Gas detection and measurement
In 2009, when Wim first established the company, container gas detection was carried out with traditional field measurement techniques (gas detection sensors and tubes).
“This approach was complicated, costly and time-consuming, and it was impossible to cover all risks,” he says. “With sensors and tubes, only a limited number of compounds can be measured specifically. Furthermore, the accuracy of detection tubes is poor and they can suffer from cross-sensitive reactions by interfering substances.”
Traditional mesaurement techniques didn’t seem to be the best approach for covering all risks: “In order to test for the most common gases, it would be necessary to utilise a large number of tubes for every container, but this would still risk failing to detect other compounds and would be very expensive,” said Wim.

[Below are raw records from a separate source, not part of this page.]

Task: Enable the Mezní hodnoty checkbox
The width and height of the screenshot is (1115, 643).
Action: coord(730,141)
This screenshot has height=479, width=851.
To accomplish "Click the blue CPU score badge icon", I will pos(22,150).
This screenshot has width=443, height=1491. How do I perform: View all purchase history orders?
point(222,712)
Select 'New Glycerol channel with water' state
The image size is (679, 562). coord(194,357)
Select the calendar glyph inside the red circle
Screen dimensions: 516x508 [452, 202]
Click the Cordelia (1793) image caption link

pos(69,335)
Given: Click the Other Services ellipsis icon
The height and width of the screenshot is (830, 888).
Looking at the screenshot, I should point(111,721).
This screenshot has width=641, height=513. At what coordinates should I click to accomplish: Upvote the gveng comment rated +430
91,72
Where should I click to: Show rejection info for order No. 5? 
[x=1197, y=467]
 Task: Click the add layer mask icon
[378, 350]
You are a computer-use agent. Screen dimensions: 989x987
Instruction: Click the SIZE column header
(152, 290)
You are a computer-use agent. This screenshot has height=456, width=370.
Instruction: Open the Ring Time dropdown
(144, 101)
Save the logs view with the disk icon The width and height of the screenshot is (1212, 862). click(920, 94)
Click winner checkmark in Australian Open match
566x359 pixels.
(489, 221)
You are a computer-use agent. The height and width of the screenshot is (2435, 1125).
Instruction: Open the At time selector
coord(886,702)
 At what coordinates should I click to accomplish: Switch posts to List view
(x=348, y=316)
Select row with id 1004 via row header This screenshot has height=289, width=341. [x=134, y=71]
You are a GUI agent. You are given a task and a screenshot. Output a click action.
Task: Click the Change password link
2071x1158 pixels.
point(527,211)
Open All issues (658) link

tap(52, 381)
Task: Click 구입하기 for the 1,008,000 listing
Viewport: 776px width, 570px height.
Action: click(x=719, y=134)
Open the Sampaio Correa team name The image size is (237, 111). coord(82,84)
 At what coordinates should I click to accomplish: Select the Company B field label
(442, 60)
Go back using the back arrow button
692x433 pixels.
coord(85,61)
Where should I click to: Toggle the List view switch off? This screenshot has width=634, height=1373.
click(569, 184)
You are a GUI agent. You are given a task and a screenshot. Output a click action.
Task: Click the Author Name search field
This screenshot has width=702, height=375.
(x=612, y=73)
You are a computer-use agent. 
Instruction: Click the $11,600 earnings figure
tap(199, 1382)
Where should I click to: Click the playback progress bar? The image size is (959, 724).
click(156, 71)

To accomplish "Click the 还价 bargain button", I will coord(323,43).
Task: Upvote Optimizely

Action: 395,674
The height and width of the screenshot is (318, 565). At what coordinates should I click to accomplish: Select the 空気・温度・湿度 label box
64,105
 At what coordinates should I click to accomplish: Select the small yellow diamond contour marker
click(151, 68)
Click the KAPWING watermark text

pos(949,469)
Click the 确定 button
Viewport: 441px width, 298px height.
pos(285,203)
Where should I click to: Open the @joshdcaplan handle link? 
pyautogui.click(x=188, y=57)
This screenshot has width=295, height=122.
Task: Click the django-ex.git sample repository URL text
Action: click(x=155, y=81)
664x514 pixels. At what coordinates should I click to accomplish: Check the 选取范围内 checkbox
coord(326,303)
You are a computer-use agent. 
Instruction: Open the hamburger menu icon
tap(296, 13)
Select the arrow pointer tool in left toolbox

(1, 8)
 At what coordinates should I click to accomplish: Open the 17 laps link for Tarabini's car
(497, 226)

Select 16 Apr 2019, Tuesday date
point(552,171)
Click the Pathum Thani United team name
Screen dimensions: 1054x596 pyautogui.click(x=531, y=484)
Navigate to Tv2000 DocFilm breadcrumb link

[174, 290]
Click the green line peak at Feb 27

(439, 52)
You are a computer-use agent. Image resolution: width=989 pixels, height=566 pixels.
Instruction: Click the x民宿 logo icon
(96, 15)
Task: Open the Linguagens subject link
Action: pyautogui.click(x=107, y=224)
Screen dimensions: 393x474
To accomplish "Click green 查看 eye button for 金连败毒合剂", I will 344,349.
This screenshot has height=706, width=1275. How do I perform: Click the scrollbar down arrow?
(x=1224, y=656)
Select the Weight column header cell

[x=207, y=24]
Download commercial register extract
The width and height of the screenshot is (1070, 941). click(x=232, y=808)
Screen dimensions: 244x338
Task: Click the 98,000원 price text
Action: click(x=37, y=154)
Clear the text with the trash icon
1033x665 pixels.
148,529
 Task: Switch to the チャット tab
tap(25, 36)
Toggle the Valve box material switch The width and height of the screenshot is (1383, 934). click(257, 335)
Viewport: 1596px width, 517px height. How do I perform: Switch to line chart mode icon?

As a result of the problems associated with traditional gas detection techniques, Wim was keen to find an alternative technology and in 2013 he became aware of portable FTIR multigas analyzers from the Finnish company Gasmet Technologies.
Wim said : “The instrument is able to both detect and measure hundreds of compounds simultaneously; with this technique all inventoried high risk substances, such as ethylene oxide and formaldehyde, are always measured in real-time.”
Wim worked with Peter Broersma from Gasmet’s distributor Reaktie, to develop a special library of over 300 gases for the container monitoring application. Wim’s company now uses the Gasmet FTIR instruments with his team of gas testing specialists.
The major advantage of the Gasmet FTIR analysers was the simultaneous multigas analysis capability. Wim added that the testing work was also faster and more cost-effective with the new analysers.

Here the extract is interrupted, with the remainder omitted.